The three independent charities will be providing evidence of the above at a Health and Social Care Select Committee session later.
As Covid-19 death rates appear to be stabilising in care homes, the charities will still warn that immediate measures should be taken.
They also warn that the resumption of health and social care services could possibly trigger a second peak of Covid-19 infection, and the reality of planning for winter pressures on the health services.
The three charities have identified five immediate challenges that the government and the health and care sector will face upon resuming services:
Managing infection control and impact on capacity – an expansion of PPE will be required for when services expand.
Also, testing and tracing will need to be expanded, as well as time for cleaning and spacing for social distance rules.
Understanding and addressing the full extent of unmet need – those waiting for care due to Covid-19 priority patients being put first, may have seen their conditions deteriorate.
Additionally, those that have had Covid-19 but no suffer from aftereffects of the virus will need continued care.
Reassuring the public about using services – some members and sectors of the public may not be convinced that easing lockdown restrictions at this point is safe.
This may cause some to fear becoming infected and therefore not use services they need.
Looking after and growing the workforce – staff caring for Covid-19 patients have experienced exhaustion and high stress levels.
These staff will need time to recover and also be able to access support services.
Improving and not just recovering services – Covid-19 has exposed weaknesses that already existed in the healthcare system due to long term underinvestment.

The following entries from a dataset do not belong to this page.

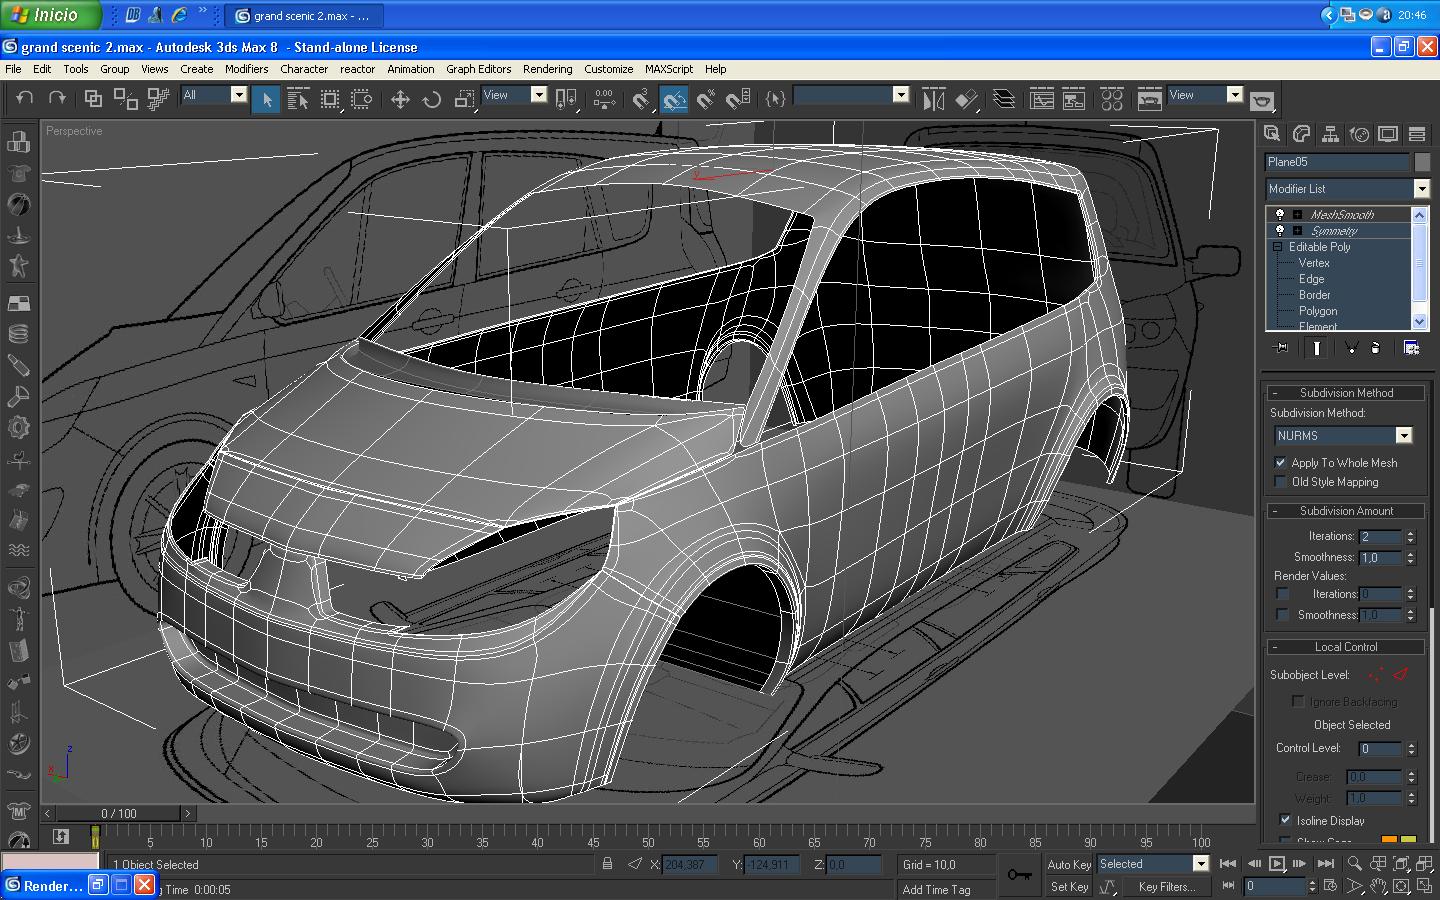
Task: Enable the Old Style Mapping checkbox
Action: 1280,482
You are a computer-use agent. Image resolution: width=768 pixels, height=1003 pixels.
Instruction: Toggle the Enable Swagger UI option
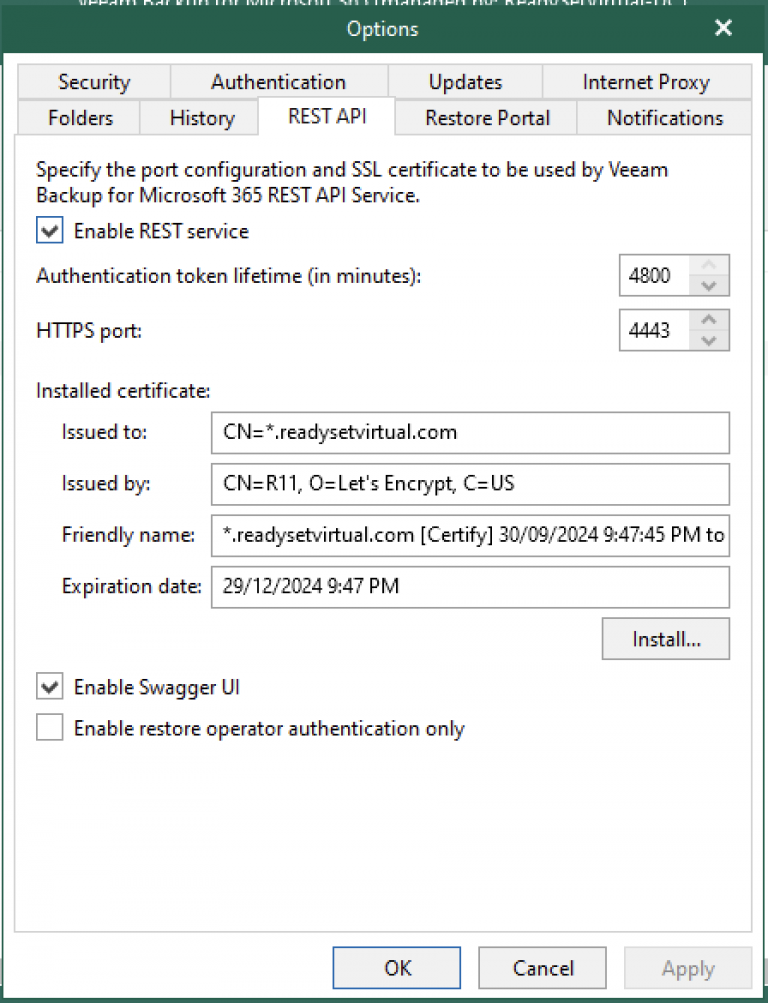tap(49, 686)
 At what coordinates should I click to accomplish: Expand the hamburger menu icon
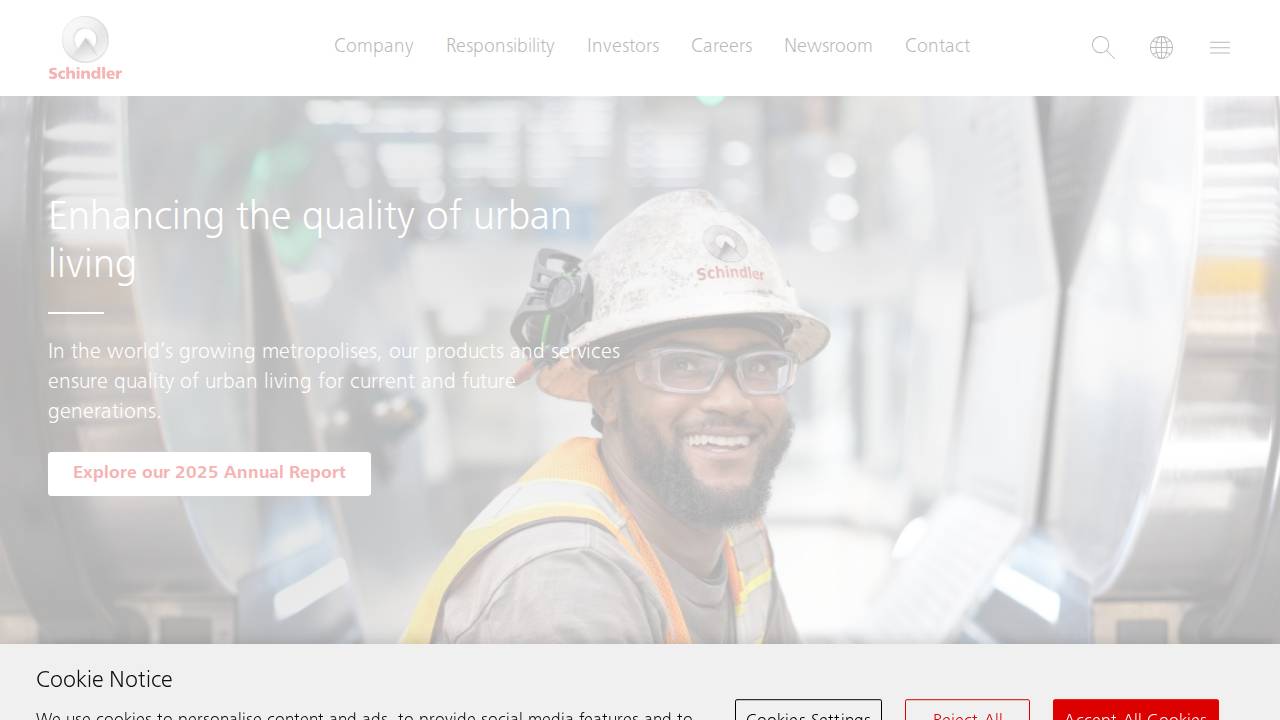click(x=1220, y=47)
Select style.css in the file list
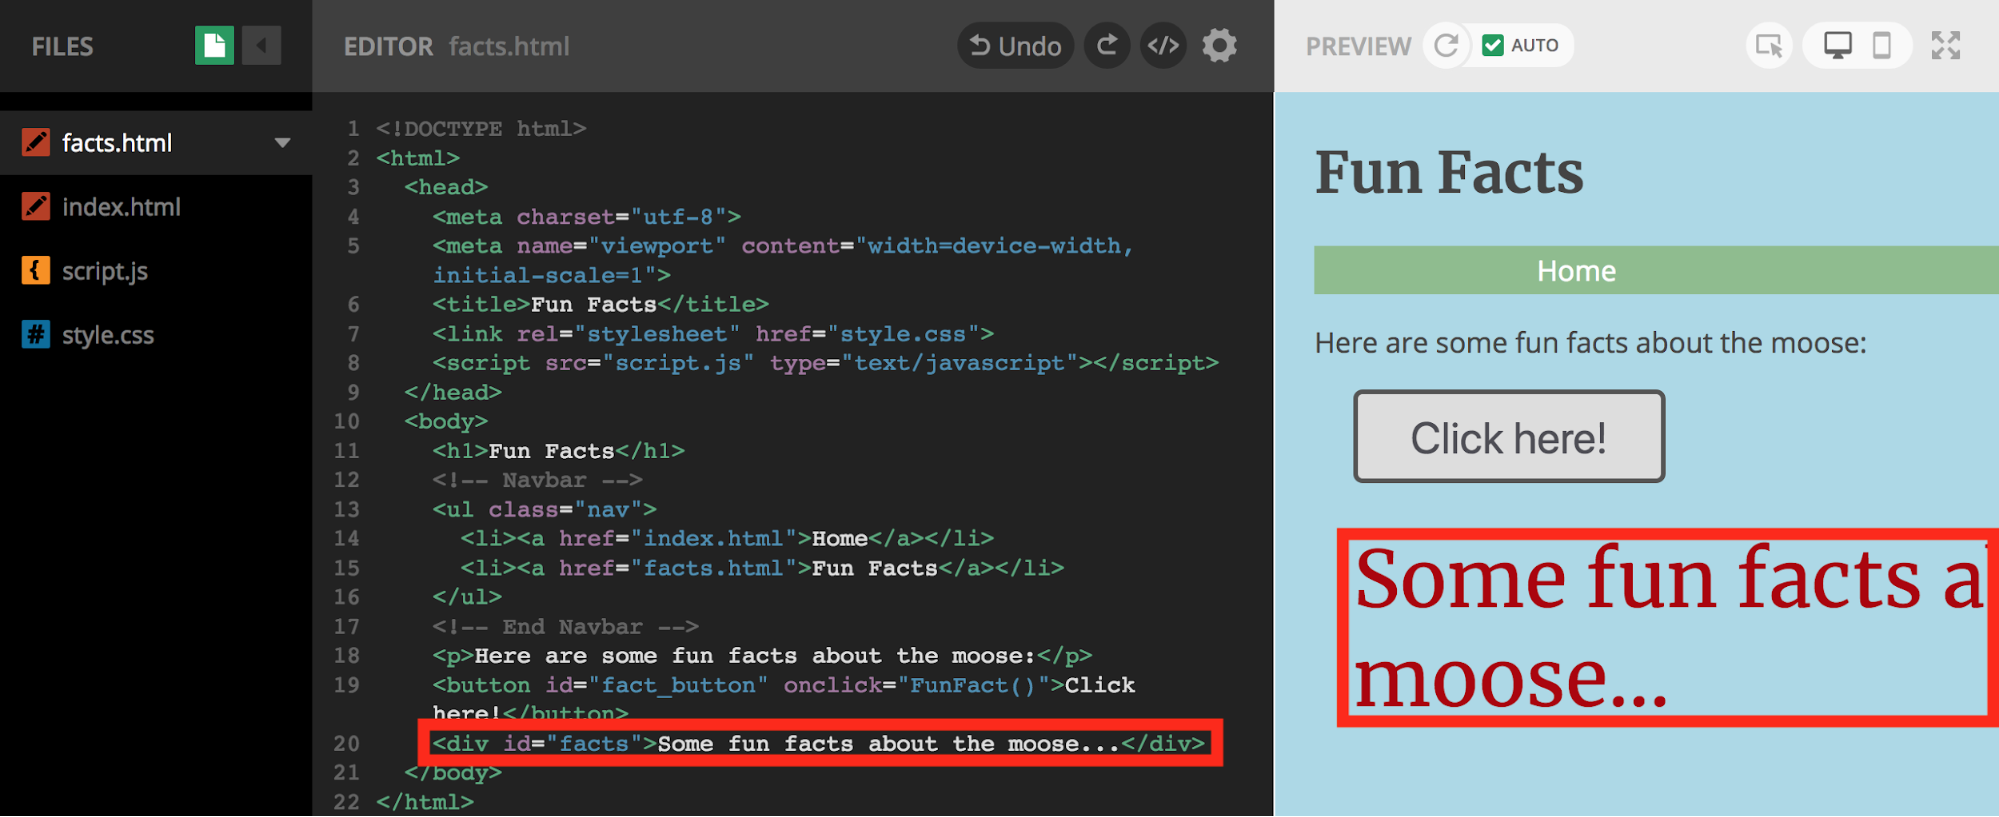 (108, 335)
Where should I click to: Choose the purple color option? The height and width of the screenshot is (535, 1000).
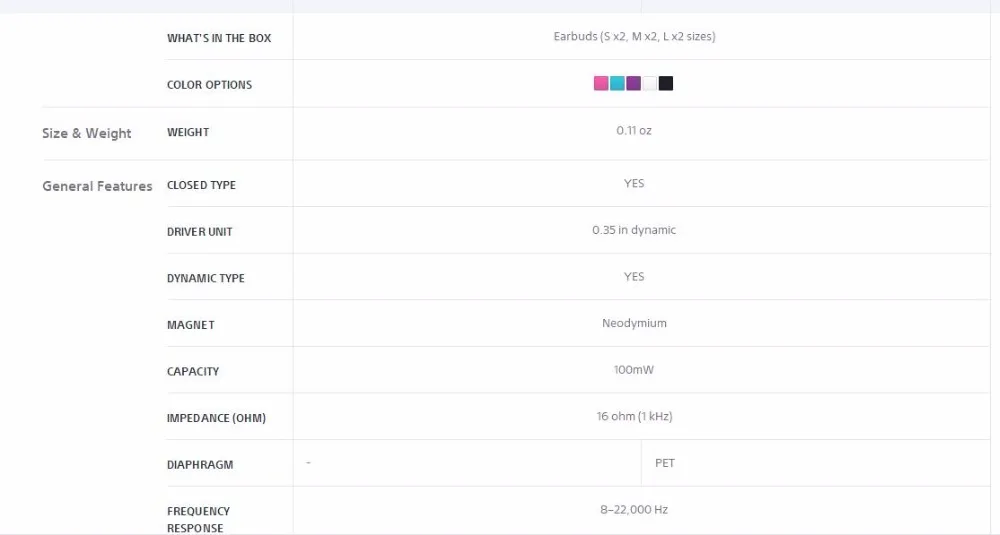[633, 84]
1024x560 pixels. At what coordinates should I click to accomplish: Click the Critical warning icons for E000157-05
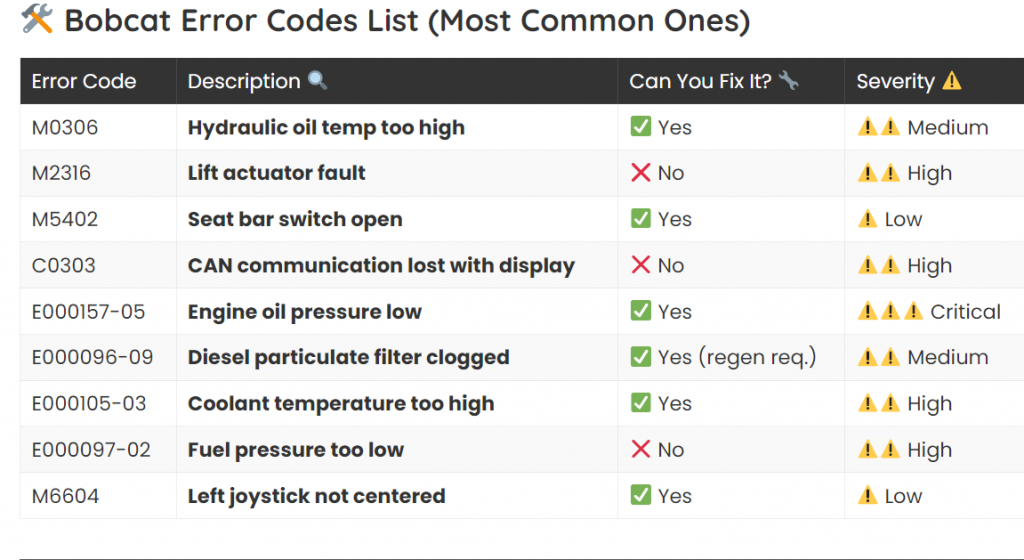pyautogui.click(x=890, y=312)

The three charities will point out ‘deep-rooted health inequalities’ amongst other issues that will need to be tackled alongside a backlog of demand.
Chief Executive of the Health Foundation, said:
“COVID-19 has wreaked significant harm on our society, with the toll felt most sharply by ethnic minority and socioeconomically deprived populations.
“Responding to the virus has exposed strengths and weaknesses in our health and social care system. Getting services back up and running, taking account of likely future pressures from COVID-19, winter, and the backlog of ill health from delayed care will be a steep climb.
“But COVID-19 has also demonstrated how the health and care system can move fast, implement new technology and ways of working, and the deep commitment of NHS and care staff.
“All of these will be needed, with resources to match, to face the challenges ahead.”
Richard Murray, Chief Executive of The King’s Fund, said:
“As well as the very real and visible challenges faced by NHS hospitals throughout this crisis, there have been multiple hidden frontlines in services such as social care, community health and mental health.
“The health and care system is a complex web of inter-related services: when one part fails, patients and service users can easily fall between the gaps.
“All aspects of the health and care system will need to be back up and running if services are to return to any semblance of normality.
“In the case of social care, normality should not be the aim: the sector needs increased funding and fundamental reform.”
Nigel Edwards said, Chief Executive of Nuffield Trust, said:
“With the virus still at large, there is no easy route back to the way things were before in the NHS, and unfortunately that means people waiting much longer and some services being put on hold.
“Hospitals and a whole range of services provided in the community will have to be remodelled to control infection and keep people safe, by separating out coronavirus patients and testing constantly and quickly at every level.
“We must be honest that this will slow things down.”